## [Фрагмент текста]

-*-*-

Мы уже упомянули, что по переводам древних Гренландских и Исландских квид, с непонятного языка на понятный, Аттилу убила Гудруна, на которой он женился по смерти первой жены (Herka). Но Фёрейская (Faeroeske) форма имени Gunn, более близкая к Славянской (Гурина, Иерина, Юрица, Иерка), обличает, что первая жена Аттилы Herka, Herche, Heriche носит одно имя со второй; a Hera признается также за изменение Helka; следовательно, все подобные различия произношения одного и того же имени дают полное право историкам считать Аттилу за многоженца; хотя, по народному сказанию, он женится на второй жене после смерти первой (нам кажется, что многоженство, не существовавшее в древней Индии, не существовало и у Славян. Оно истекло из условий колониальных народов, разносчиков кривой науки и слепого просвещения.– А. В ).

-*-*-

## [Условие задания]
Согласуются ли с фрагментом текста об Аттиле следующие утверждения? Для каждого ответьте «да» или «нет» и дословно приведите решающие слова текста.
1. По переводам древних квид, Аттилу убила Гудруна.
2. По народному сказанию, Аттила женится на второй жене ещё при жизни первой.
3. Фёрейская форма имени Gunn ближе к славянской.

## [Исходные данные]
-*-*-

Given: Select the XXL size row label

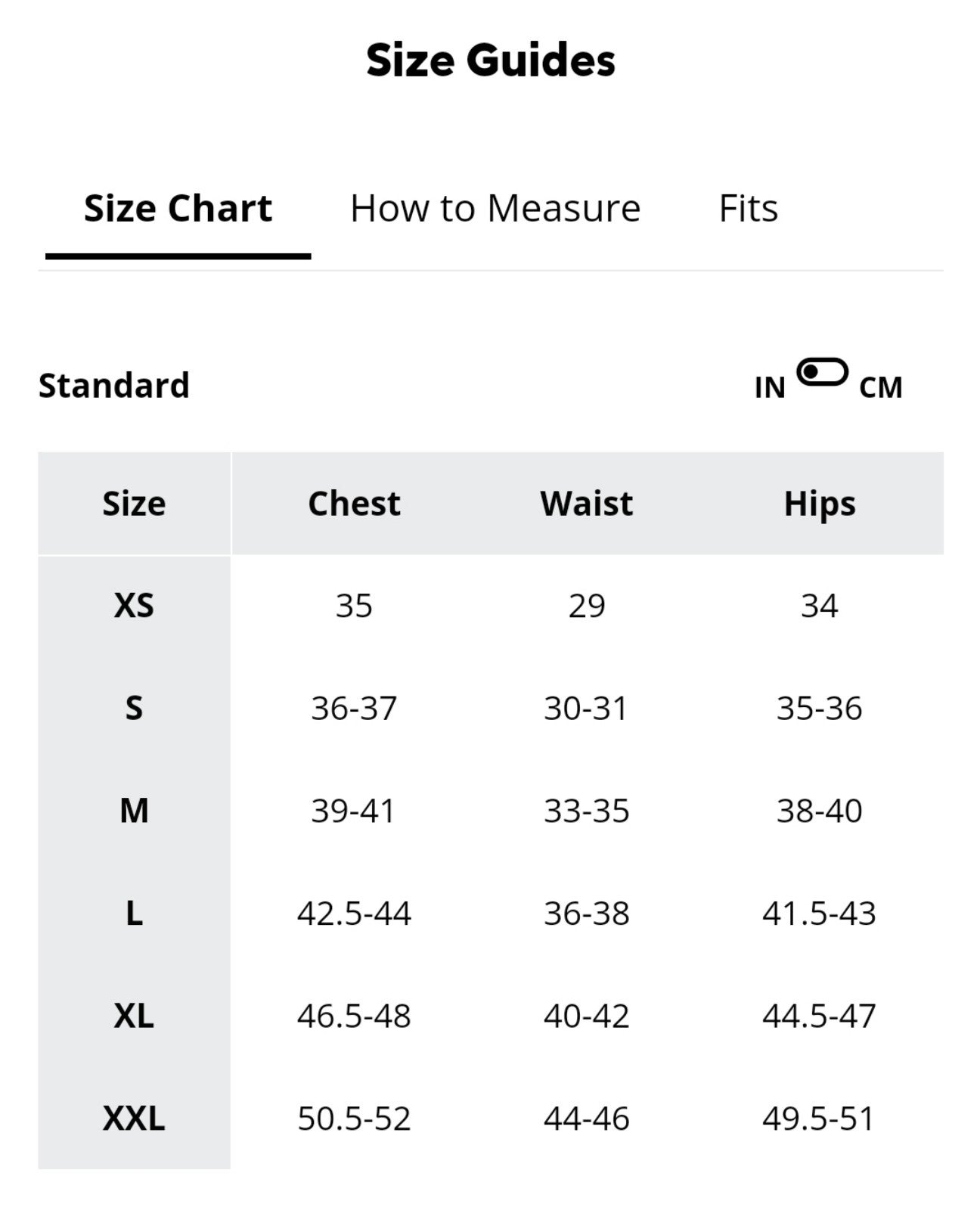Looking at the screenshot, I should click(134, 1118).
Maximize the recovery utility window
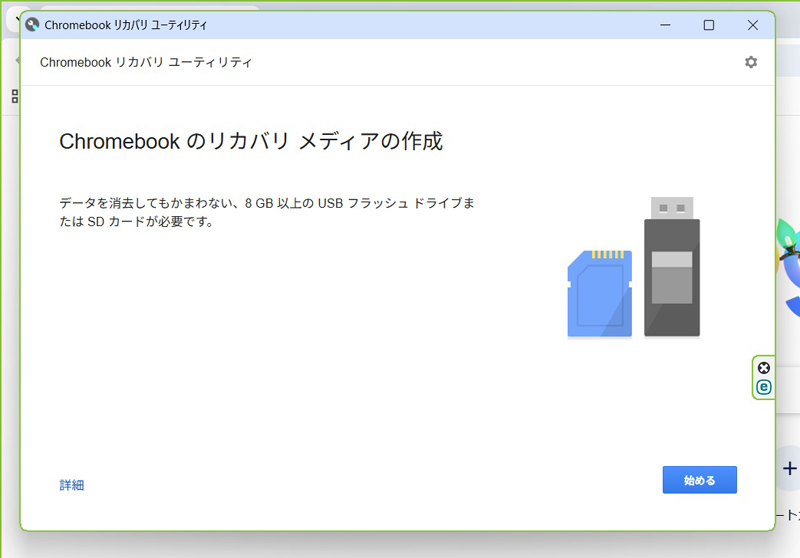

-*-*-

## [Ответ на задание]
1. Да: «по переводам древних Гренландских и Исландских квид, с непонятного языка на понятный, Аттилу убила Гудруна».
2. Нет: «по народному сказанию, он женится на второй жене после смерти первой».
3. Да: «Фёрейская (Faeroeske) форма имени Gunn, более близкая к Славянской».